Donovan Short is a Local Jefferson Award winner.

“It’s incredible,” he said, about receiving the honor.

The Jefferson Awards honors dedication to community service.

Short, a longtime radio personality, is among a group of more than 150 passionate honorees who are giving their life to changing the world.

“It blows you away. It’s amazing the amount of good deeds that are represented in that ballroom,” he said

Short has spent 21 years and 15,000 community service hours making a difference in his home state.

His biggest accomplishment so far—the Wyoming Food for Thought project.

Short is on a mission to feed hungry school kids who don’t have money to eat on the weekends. Local teachers told him they were concerned about the health of their students.

The organization was originally started by Wyoming Food for Thought Project founder & director Jamie Purcell, according to Short. It did not have the official name at the time. The volunteers were just providing weekend food bags.

The Stuff the Van toy drive, which Short participates in, made a huge financial contribution to the bag program in the early years and continues to raise funds for the project.

Short said the project does even more now than just providing weekend food bags.

“We started to hear from teachers about something they were calling the Monday flu—it was basically kids coming in on Monday-they were sick and weak and unable to focus and play and learn,” Short explained.

Short is now helping to give weekend food bags to 750 local students each week.

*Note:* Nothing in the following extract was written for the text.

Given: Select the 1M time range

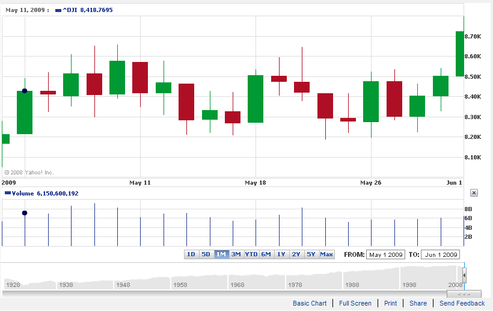Looking at the screenshot, I should pyautogui.click(x=221, y=254).
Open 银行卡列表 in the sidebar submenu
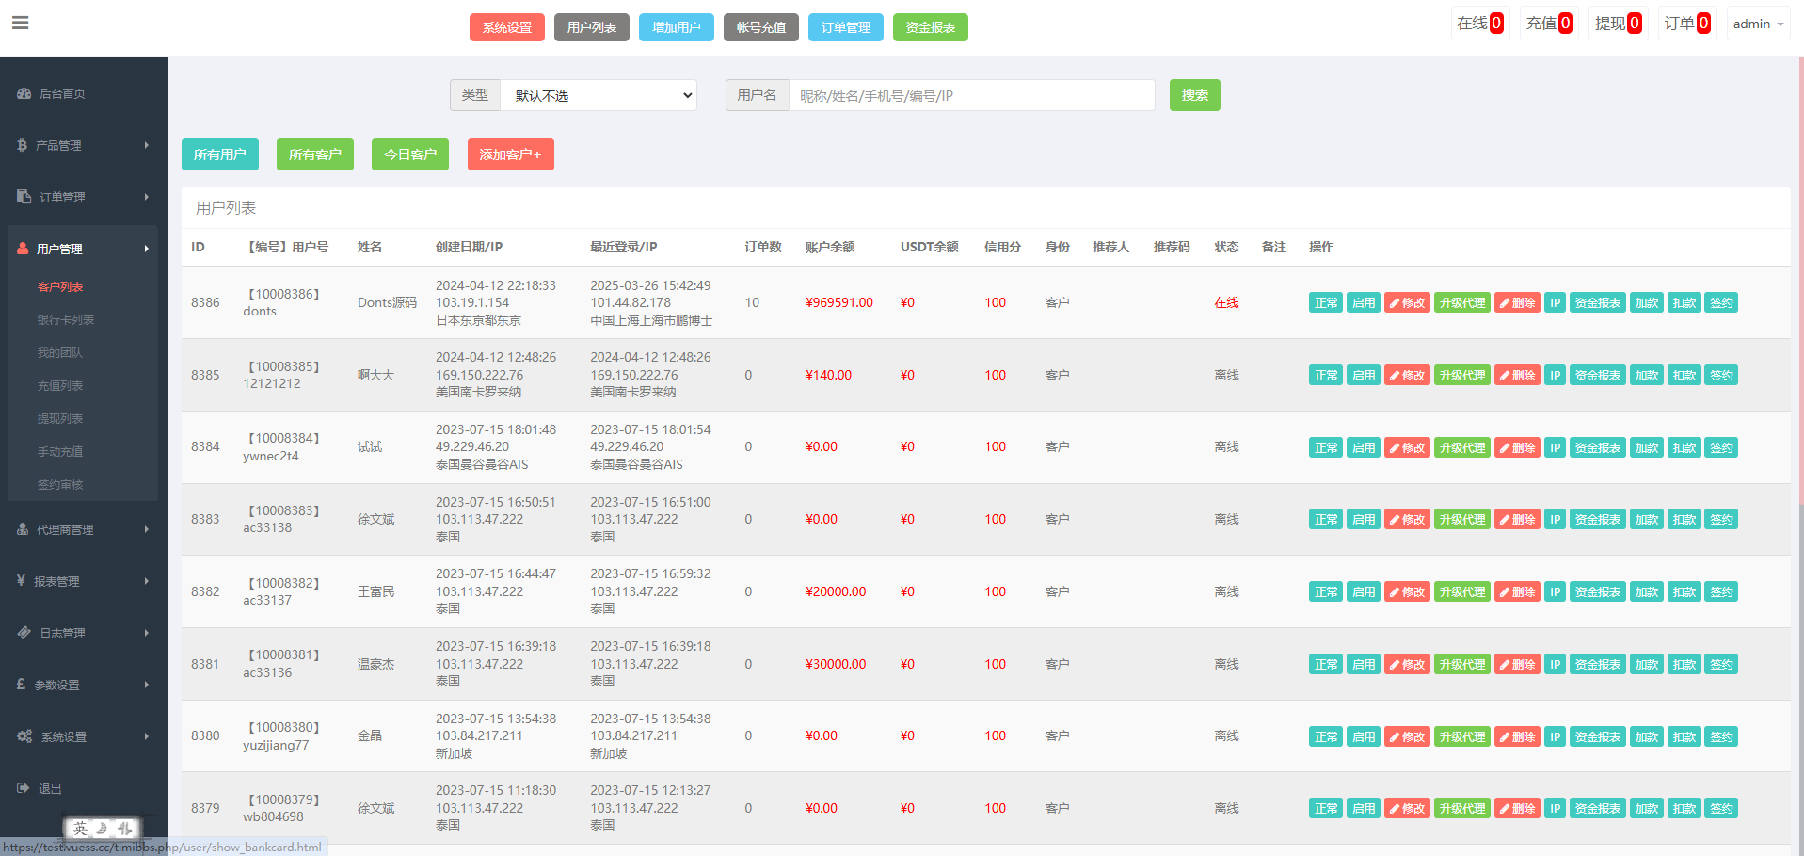This screenshot has height=856, width=1804. coord(66,320)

“It was a really a surprise there really wasn’t a system in place to help. Kids were kind of falling between the cracks.”

Short challenged everyone to fight hunger in their communities during his speech.

“The Monday flu—it’s contagious, unfortunately—and it’s in your hometown,” he said passionately.

After listening to volunteers’ stories from across the nation, Short said he is ready to step it up back at home. He tells me he wants to find a way to provide more weekend food bags—thousands—with his Food for Thought project.